Brasil busca parceria comercial com Canadá

Com a incerteza provocada pela eleição de Trump, Governo brasileiro acelera acordo com canadenses

Secretário de Saúde, Iran Costa; Ministro da Saúde, Gilberto Occhi; e o deputado federal Fernando Monteiro recebendo título de cidadão do município de PaulistaSecretário de Saúde, Iran Costa; Ministro da Saúde, Gilberto Occhi; e o deputado federal Fernando Monteiro recebendo título de cidadão do município de Paulista - Foto: Divulgação

 

Com a eleição de Donald Trump e a perspectiva de que os EUA adotem posição refratária ao avanço de acordos comerciais, o Governo deve acelerar conversas para acertos com o Canadá, diz Marcos Pereira, ministro da Indústria, Comércio Exterior e Serviços.

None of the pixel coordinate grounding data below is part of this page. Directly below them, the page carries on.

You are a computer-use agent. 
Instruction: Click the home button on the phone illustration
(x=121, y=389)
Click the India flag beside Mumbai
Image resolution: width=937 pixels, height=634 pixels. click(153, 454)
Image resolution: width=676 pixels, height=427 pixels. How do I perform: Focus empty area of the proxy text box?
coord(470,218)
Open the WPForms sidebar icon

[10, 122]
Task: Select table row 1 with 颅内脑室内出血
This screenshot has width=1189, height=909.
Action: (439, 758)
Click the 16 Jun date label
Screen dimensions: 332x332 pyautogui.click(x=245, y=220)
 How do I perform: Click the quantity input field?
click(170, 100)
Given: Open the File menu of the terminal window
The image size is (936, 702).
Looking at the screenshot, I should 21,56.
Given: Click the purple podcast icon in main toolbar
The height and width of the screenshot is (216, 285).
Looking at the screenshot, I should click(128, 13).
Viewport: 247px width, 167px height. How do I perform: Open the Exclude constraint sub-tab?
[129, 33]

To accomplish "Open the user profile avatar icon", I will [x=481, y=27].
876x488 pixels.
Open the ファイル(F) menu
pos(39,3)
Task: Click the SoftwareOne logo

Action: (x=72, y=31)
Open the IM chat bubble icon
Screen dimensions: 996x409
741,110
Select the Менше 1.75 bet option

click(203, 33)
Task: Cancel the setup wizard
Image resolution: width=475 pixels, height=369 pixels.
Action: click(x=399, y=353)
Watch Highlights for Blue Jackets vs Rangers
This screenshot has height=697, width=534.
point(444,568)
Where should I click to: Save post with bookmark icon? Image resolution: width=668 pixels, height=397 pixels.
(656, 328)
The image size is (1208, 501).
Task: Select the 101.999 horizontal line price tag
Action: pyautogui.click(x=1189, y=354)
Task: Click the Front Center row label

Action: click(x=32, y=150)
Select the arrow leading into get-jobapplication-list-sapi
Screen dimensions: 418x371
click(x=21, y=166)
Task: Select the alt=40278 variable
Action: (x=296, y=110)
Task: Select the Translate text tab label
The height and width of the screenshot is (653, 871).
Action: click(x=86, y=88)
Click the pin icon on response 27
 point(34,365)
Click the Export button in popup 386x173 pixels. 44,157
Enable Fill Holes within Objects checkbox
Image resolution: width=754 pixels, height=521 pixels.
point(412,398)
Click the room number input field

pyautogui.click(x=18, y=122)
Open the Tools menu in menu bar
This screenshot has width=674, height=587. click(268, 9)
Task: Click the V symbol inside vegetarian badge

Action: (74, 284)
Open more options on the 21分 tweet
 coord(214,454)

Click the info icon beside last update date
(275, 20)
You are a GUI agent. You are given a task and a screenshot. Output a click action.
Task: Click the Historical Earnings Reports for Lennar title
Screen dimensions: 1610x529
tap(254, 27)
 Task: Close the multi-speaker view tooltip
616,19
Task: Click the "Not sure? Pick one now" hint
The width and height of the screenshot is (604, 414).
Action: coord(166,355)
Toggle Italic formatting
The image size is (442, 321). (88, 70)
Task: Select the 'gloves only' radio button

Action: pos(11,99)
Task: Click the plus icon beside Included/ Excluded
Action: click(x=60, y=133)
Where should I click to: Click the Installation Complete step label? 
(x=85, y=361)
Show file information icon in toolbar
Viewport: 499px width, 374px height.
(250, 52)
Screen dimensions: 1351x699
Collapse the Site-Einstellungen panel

“Considerando a imprevisibilidade que a eleição de Trump traz, está na hora de o Brasil e o Mercosul apostarem em acordos que estavam adormecidos”, afirmou o ministro à Folha. A pasta é encarregada de conduzir negociações internacionais juntamente com o Itamaraty.
Segundo ele, o tamanho da economia do Canadá (décima maior do mundo) já justificaria o movimento. Mas, além disso, há sinais recentes de que os canadenses têm real interesse num acordo. “A indústria, que nos últimos anos mudou sua posição e passou a incentivar novos acordos comerciais, tem feito chegar isso ao Governo, que apoia a aproximação”, afirma o ministro.
Estudo da Confederação Nacional da Indústria (CNI) indica que se trata de um mercado potencial bilionário e ainda pouco explorado. De acordo com a pesquisa, há oportunidades em ao menos 321 tipos de produtos que, juntos, representam um mercado de US$ 109 bilhões ao ano - hoje, o País só abocanha 1% desse montante.
Nesse grupo, estão mercadorias que o Brasil exporta a preços competitivos no mercado internacional e que o Canadá importa em grande quantidade. As maiores oportunidades estão nos setores de máquinas, alimentício, químico, de metalurgia e automotivo, aponta a pesquisa. “Estamos terminando as negociações com o México. Se fecharmos um acordo com o Canadá, estaremos bem posicionados no Nafta”, afirma Carlos Abijaodi, diretor da CNI, citando bloco que une EUA, Canadá e México.
Diálogo
De 2010 a 2012, o Brasil e o Canadá conduziram um diálogo exploratório, espécie de ensaio para a negociação do acordo de livre-comércio. O Governo brasileiro chegou a fazer consultas ao setor privado, que demonstrou interesse em prosseguir. Mas não houve avanço por resistências do Mercosul. O acordo do bloco sul-americano determina que seus membros negociem tratados em conjunto quando estes envolvem tarifas de importação. O acordo do Nafta não possui o mesmo tipo de regra.
Neste ano, canadenses e brasileiros voltaram a falar oficialmente sobre retomar as conversas para um acordo. O Canadá é hoje o 18º destino de exportações brasileiras. Mas os embarques para lá têm apresentado desempenho melhor do que muitos países. De janeiro a outubro deste ano, enquanto as vendas totais ao exterior caíram quase 5%, as exportações para o Canadá subiram 2%.
Apesar do entusiasmo em relação ao Canadá, a prioridade brasileira no momento segue sendo as negociações com a União Europeia, lembra Pereira. Segundo o ministro, há esforço concentrado do Governo para finalizar as bases do acordo entre o Mercosul e o bloco europeu.